Then there is her love rival, Evelyn Ross, who had fallen deeply in love with Tommy and thought he was courting her with a view to marriage. Could she have felt jealous enough to kill following his engagement to Brid? She has been single ever since, with a part of her clinging onto the romantic dream that she might be reunited with him. Meanwhile, she has been living with her two sisters, Florence and Abigail, with the trio becoming known as hopeless spinsters, or even as bad luck.
Offering up a fully fledged view of village life, Norton succeeds in capturing the essence of Duneen in both past and present. As we follow PJ in his attempts to navigate the female psyche and find out the truth, there are several twists and turns, not to mention mistaken identities, along the way. I particularly enjoyed the subtle exploration of the past, often narrated carefully and without too much tendency for overt flashbacks. The plot might not be the most complex, but then it isn’t trying to stand up against the hard hitting thrillers either. It’s the social aspect that takes precedence, and PJ is a somewhat unique choice of protagonist to lead us through it.

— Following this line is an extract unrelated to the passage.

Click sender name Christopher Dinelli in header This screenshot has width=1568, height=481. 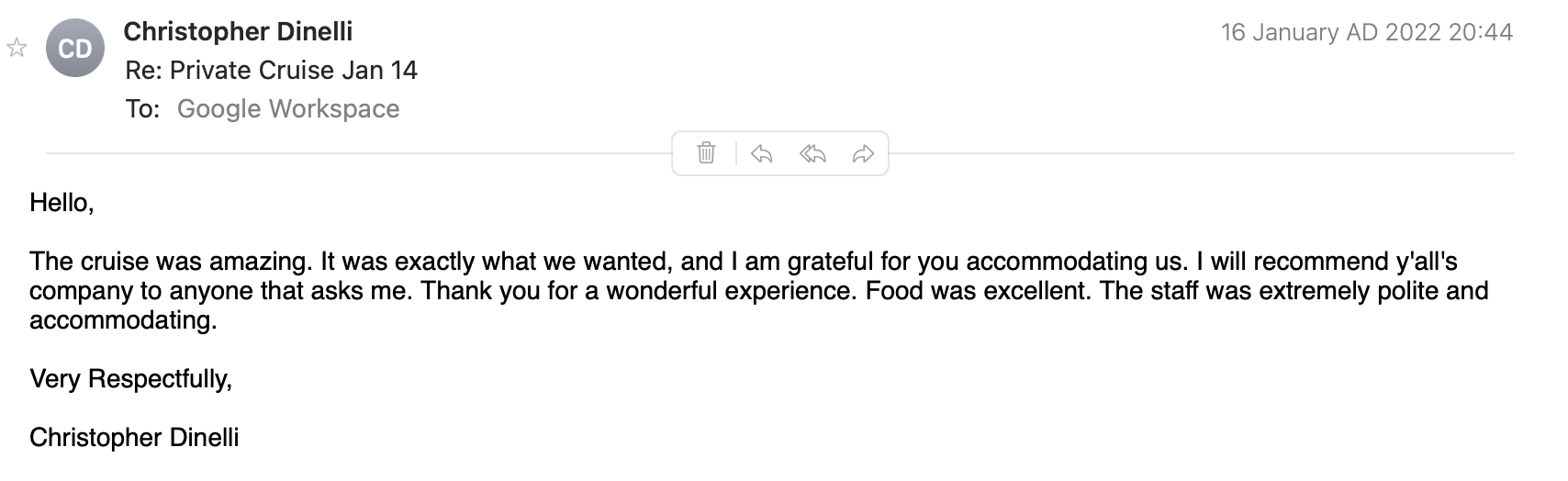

From the outset we know that he is a bit of an oddball, with his weight making him a mockery of the typical village plod. He is cared for by a housekeeper who cooks him extravagant meals each night, leaving him with little to worry about besides where the next parking ticket might be issued. In being called to this discovery, his dreams are awakened and he sees what police life could really be like. I thought he grew in confidence as he followed his hunches and began to realise that he could do more than he gives himself credit for. What I found more difficult to empathise with was his attitude towards both women, Brid and Evelyn. He is clearly besotted with Evelyn, the epitome of pure and virginal, hoping from the outset that she is not to blame. Then there’s Brid, who’s rougher around the edges and having marital troubles when PJ first questions her. He can see her vulnerability and plans to take advantage of it if it gets him the answers he needs.
I actually found that I empathised quite a lot with Brid, as she believes that no one has ever loved her for who she is, with her present husband being just as interested in her land as Tommy was. They have children whom she loves, but that don’t seem to connect with her anymore after she has hit the bottle hard. She is being faced with ultimatums to go alcohol free or to leave, placing her in a difficult situation even before PJ shows up to rake up the past. She might be a bit degraded, but Brid is tough and not about to be messed around by anyone, proving that she has the potential for feistiness and anger if pushed.
Evelyn is held up as the opposite of Brid from the start, living a sheltered life with her sisters following the death of their parents. The sisters share a protective bond, with Florence and Abigail not taking kindly to PJ’s interrogations. They make no secret of their disapproval of Tommy, thinking Evelyn was much better off when he disappeared. It becomes a difficult task for PJ to navigate the female hierarchies of Duneen, especially with his lack of knowledge regarding the opposite sex. Watching him try to draw out their secrets is not the subtle probing one might expect, but nevertheless he gradually makes steps towards the solution.
As a debut fiction novel, I think Norton does extremely well in setting the village scene and establishing the somewhat hapless character of PJ. I might not have liked him for the entirety of the book, but he is developed well and progresses along his own journey. I’m not sure if I can see him as the protagonist of a future book, but I look forward to whatever Norton attempts next and think he will have a great fiction career.
A fantastic debut novel from this celebrity author, as the investigation of a crime succeeds in defining the whole village. Norton offers a clever and enticing look at the social politics of a community, capturing its spirit completely and leading to several emotionally charged moments. The mystery plot might not be the most gripping, but the investigation will still suck you in and leave you wanting to know more about the residents of Duneen.